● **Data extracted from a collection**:
⟨
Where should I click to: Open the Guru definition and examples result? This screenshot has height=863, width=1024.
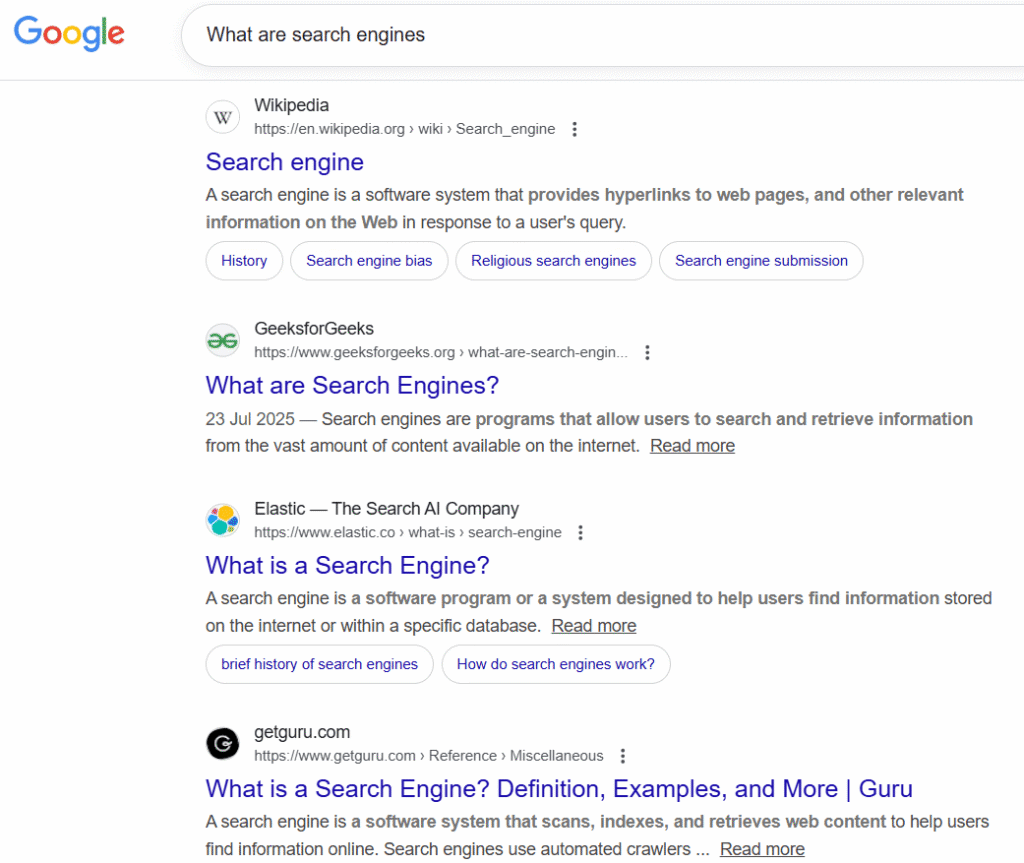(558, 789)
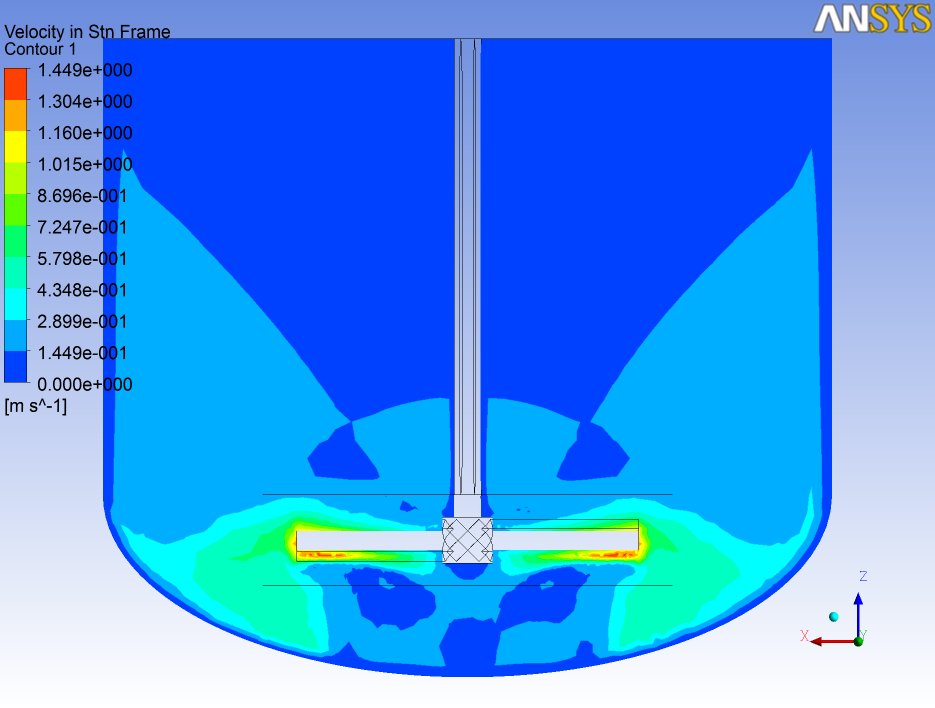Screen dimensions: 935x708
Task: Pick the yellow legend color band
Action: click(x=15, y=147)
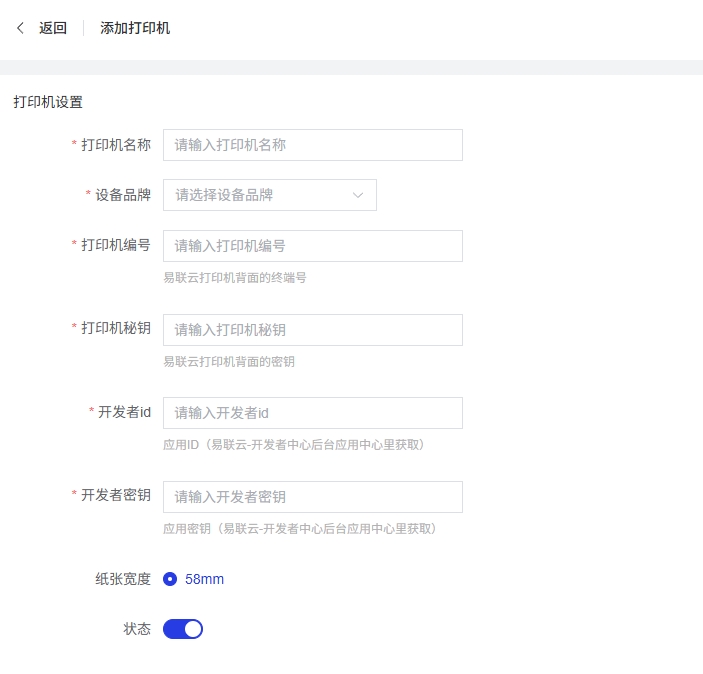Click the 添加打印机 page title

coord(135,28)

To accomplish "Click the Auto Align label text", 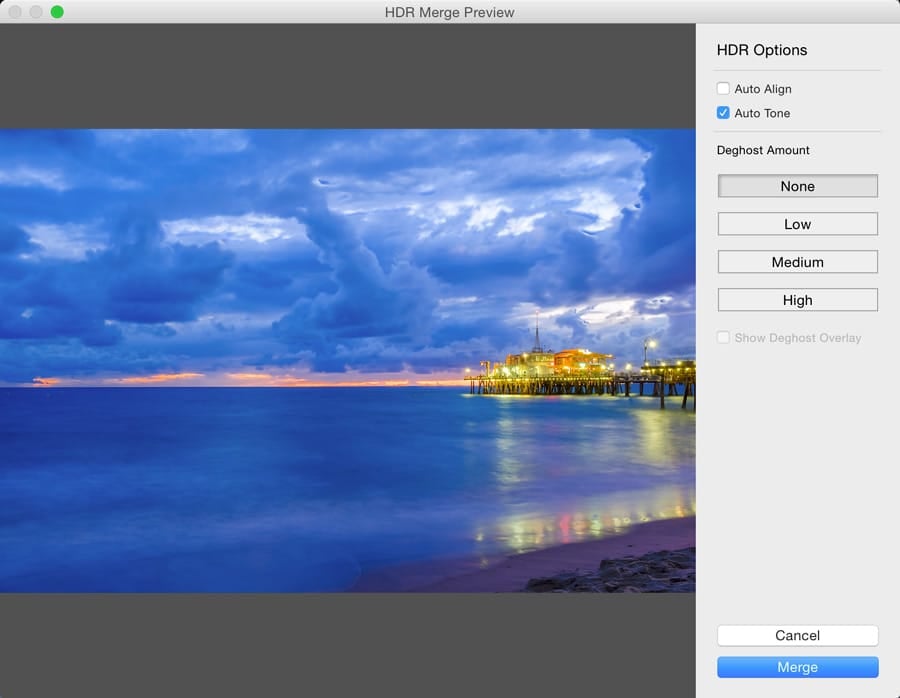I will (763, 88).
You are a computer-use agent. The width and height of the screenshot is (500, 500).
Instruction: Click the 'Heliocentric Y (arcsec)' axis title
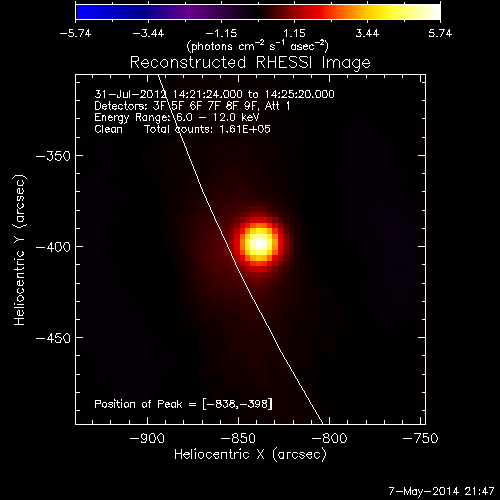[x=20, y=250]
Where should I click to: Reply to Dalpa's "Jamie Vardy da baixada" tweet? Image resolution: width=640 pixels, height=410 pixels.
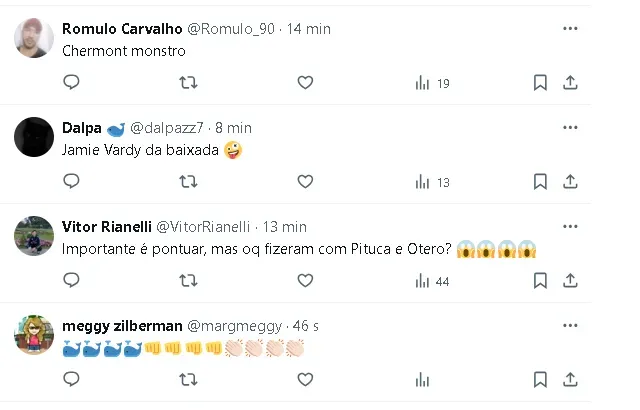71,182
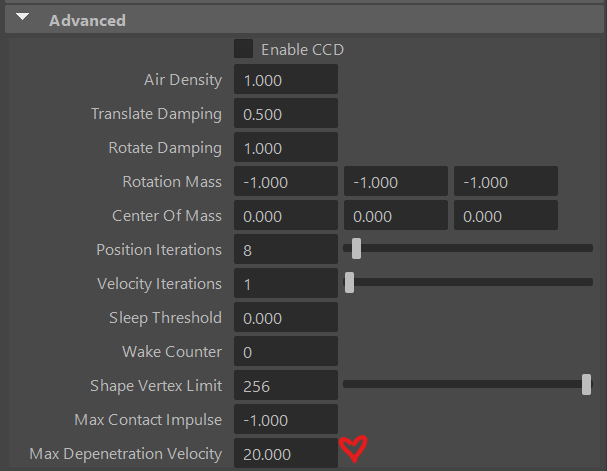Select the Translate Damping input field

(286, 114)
⟩
● **INSTRUCTIONS TO FOLLOW**: Without the pictures, transcribe the lines from the one containing "You are a computer-use" through the end of the data, exactly and only those.

● **RESPONSE**:
You are a computer-use agent. The width and height of the screenshot is (500, 500).
Instruction: Click the 'Heliocentric Y (arcsec)' axis title
[x=20, y=250]
Where should I click to: Reply to Dalpa's "Jamie Vardy da baixada" tweet? Image resolution: width=640 pixels, height=410 pixels.
71,182
Select the Translate Damping input field

(286, 114)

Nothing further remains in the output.